A line across the whole table is done with the \hline command after the double-backslash which ends a row.

For a line which only covers some of the columns, use the \cline command (in the same place), with the column range to be ruled in curly braces. If only one column needs a rule, it must still be given as a range (eg in the example, {3-3}).

Vertical rules (between columns) can be specified in the column specifications with the vertical bar character (|) before, after, or between the l, c, r letters. This character creates rules which extend the whole height of a table: it is not necessary to repeat them every row.

I have indented the code example given just to make the elements of the table clearer to read: this is for editorial convenience, and has no effect on the formatted result (see Table 4.3 above). If you copy and paste this into your example document, you will need to add the marvosym package to your Preamble, which will let you use the official CEC-conformant Euro symbol command \EUR (€ as distinct from €).

4.2.4 More complex tabular formatting

TEX’s original tabular environment was designed for classical numerical grids, where each cell contains a single value. If you need a cell to contain multiline text, like a miniature paragraph, you can use the column specification letter p (paragraph) followed by a width in curly braces instead of an l, c, or r. So p{3.5cm} would mean a column 3.5cm wide, where each cell can contain paragraph-style text, for example:

\begin{tabular}{cp{3.5cm}r}

These p column specifications are not multi-row (row-spanned) entries: they are single cells which can contain multiple lines of typesetting: the distinction is extremely important. These paragraphic cells are typeset justified (two parallel margins) and the baseline of the top line of text is aligned with the baseline of neighbouring cells in the row.

The array package provides some important enhancements which overcome the limitations of the p cells:

Vertical alignment

In addition to the p, whose vertical alignment baseline is the the top line of text, the array package provides the m and b letters. These work the same way as p (followed by a width in curly braces), but their vertical alignment baseline is the middle or bottom of the cell respectively.

Prefixes and suffixes

With the array package, any column specification letter can be preceded by >{} with some LATEX commands in the curly braces. These commands are applied to every cell in that column, so to make a p column typeset ragged-right you would say, for example, >{\raggedright}p{3.5cm} (or \raggedleft, or \centering).
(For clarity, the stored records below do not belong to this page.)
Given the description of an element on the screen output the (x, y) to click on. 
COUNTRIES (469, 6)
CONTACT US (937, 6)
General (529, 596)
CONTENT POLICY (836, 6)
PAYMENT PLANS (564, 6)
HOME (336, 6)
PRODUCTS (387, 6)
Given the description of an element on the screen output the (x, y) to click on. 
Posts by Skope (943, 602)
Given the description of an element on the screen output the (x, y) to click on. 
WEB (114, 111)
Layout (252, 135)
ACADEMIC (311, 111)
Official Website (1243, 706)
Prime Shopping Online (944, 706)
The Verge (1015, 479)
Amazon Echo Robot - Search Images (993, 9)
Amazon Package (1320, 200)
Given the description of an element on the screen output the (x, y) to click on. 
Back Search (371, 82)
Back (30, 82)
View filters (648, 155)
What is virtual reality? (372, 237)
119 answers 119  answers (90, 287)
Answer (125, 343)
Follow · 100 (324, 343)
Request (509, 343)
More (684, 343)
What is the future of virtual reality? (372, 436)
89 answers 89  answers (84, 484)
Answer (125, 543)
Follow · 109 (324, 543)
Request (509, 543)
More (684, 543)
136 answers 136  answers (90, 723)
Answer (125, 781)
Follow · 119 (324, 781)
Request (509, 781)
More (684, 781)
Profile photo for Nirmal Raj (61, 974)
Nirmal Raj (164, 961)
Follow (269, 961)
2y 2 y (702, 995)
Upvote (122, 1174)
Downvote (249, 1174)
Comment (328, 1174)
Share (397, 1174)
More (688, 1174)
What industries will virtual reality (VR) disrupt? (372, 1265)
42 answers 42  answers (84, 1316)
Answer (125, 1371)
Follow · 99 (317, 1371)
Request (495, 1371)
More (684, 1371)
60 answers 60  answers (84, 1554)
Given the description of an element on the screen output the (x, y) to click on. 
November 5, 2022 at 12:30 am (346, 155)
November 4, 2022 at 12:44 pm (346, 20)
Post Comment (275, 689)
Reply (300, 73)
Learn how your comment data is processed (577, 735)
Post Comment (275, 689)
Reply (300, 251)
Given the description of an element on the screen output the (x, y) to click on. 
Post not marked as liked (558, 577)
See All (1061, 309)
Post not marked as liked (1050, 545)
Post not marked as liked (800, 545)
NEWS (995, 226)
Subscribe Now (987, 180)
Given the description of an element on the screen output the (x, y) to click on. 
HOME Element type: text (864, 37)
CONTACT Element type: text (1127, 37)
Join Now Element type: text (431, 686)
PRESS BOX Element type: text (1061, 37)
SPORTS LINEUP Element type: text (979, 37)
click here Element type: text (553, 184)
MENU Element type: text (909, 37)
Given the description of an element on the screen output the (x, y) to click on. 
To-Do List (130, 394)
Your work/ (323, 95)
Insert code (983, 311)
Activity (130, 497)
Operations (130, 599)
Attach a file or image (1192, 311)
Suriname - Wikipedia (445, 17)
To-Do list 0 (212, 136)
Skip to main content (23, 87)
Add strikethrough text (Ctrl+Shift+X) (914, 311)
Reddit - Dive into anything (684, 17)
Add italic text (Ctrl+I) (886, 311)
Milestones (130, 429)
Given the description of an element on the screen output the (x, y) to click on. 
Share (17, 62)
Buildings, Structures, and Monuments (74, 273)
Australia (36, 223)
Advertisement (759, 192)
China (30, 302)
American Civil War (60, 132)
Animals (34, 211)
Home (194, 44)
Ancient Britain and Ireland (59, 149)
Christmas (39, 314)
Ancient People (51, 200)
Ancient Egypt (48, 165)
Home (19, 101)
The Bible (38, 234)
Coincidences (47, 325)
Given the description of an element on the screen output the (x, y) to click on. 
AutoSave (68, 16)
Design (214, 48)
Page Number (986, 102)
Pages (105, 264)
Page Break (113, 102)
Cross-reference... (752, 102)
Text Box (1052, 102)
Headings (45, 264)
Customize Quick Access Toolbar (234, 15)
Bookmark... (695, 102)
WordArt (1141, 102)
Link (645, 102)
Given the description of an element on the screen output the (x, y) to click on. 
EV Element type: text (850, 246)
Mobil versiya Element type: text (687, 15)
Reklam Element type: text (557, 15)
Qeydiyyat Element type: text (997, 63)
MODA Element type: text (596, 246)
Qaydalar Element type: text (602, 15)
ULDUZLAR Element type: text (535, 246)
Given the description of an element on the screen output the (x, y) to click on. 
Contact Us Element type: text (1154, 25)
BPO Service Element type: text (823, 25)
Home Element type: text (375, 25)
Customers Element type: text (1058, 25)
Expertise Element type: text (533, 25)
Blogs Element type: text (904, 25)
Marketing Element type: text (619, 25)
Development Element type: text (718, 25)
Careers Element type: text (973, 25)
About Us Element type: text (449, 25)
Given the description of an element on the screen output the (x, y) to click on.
Note that if you do this, the last column specification MUST include a prefix or suffix containing the \arraybackslash command, to revert the meaning of the double-backslash, which gets redefined by horizontal formatting commands like \raggedright, otherwise you will get errors when the end-of-row double-backslash is not recognised.

There is a suffix format as well: you can follow a column letter with <{} with code in the curly braces (often used to turn off math mode started in a prefix).

The colortbl package lets you colour rows, columns, and cells; and the dcolumn package mentioned above provides decimal-aligned column specifications for scientific or financial tabulations. Multi-column (column-spanning) is built into LATEX tables with the \multicolumn command; but for multi-row (row-spanning) cells you need to add the multirow package. Multi-page and rotated (landscape format) tables can be done with the longtable, rotating, and landscape packages.

The LATEX table model is very different from the HTML auto-adjusting model used in web pages; it’s closer to the Continuous Acquisition and Life-cycle Support (CALS) table model used in technical documentation formats like DocBook. However, auto-adjusting column widths are possible with the tabularx and tabulary packages, offering different approaches to dynamic table formatting.

You do not need to format the tabular data in your editor: LATEX formatting will typeset the table using the column specifications you provided. You can therefore arrange the layout of the data in your file for your own convenience: you can give the cell values all on one line, or split over many lines: it makes no difference so long as the cells are separated with the & and the rows are ended with the double-backslash.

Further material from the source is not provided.